Aerial pictures show a blackened landscape as far as the eye can see. Sadly, this seasons fires have also resulted in loss of 15 lives. Poor farming methods, lack of proper fireguards, negligence and arson are among the many causes of these devastating fires. Recently the Matopos National Museum was gutted by a veld fire.
Environment Africa, a local NGO operating in Zimbabwe for the past 20 years says that 2010 has been particularly bad. Barney Mawire, the Country Director of Environment Africa and a forester himself said it was the worst in his experience.
He believes it is not going to be legislation that changes the fire issue, but rather people should take pride in their country, acting responsibly and carrying out proper fire management programmes. Just last week, Environment Africas CEO, Charlene Hewat, was fighting a fire in the Forestry Commission property adjacent to Hwange National Parks which was started by poachers. She says the problem is widespread.
Another contributing factor is that there are now many communities encroaching on parks and other wildlife areas and cutting, clearing and burning for crop plantation in regions 4 & 5. These are very arid dry regions, not suitable for crops. There is an urgent need to look at alternatives to crops, especially maize, in these regions.
In order to combat this ongoing battle, a combination of responsible citizenship, education, training and prosecuting transgressors more aggressively could make a huge difference. In 2009, the Forestry Commission trained 200 farmers in the management and control of veld fires and it is hoping to train a further 400 during 2010.
In the past the Ministry of Roads used to take care of firebreaks on the side of the main roads in partnership with the land owners.

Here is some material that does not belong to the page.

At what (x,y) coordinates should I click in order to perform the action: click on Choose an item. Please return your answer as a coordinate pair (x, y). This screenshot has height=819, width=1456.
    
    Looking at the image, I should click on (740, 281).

But this is now non-existent.
ZELA (Zimbabwe Environmental Law Association) says the Environmental Management Act has laws in place to prosecute offenders who start veld fires. Perhaps an active public media campaign to make the public aware of these laws and heavy fines and/or imprisonment sentences would make people think twice before starting a fire. For example, in terms of the law, it is an offence to deliberately start a fire between 31 July and 31 October. It is also a citizens responsibility to assist in putting out a fire if it is in their vicinity.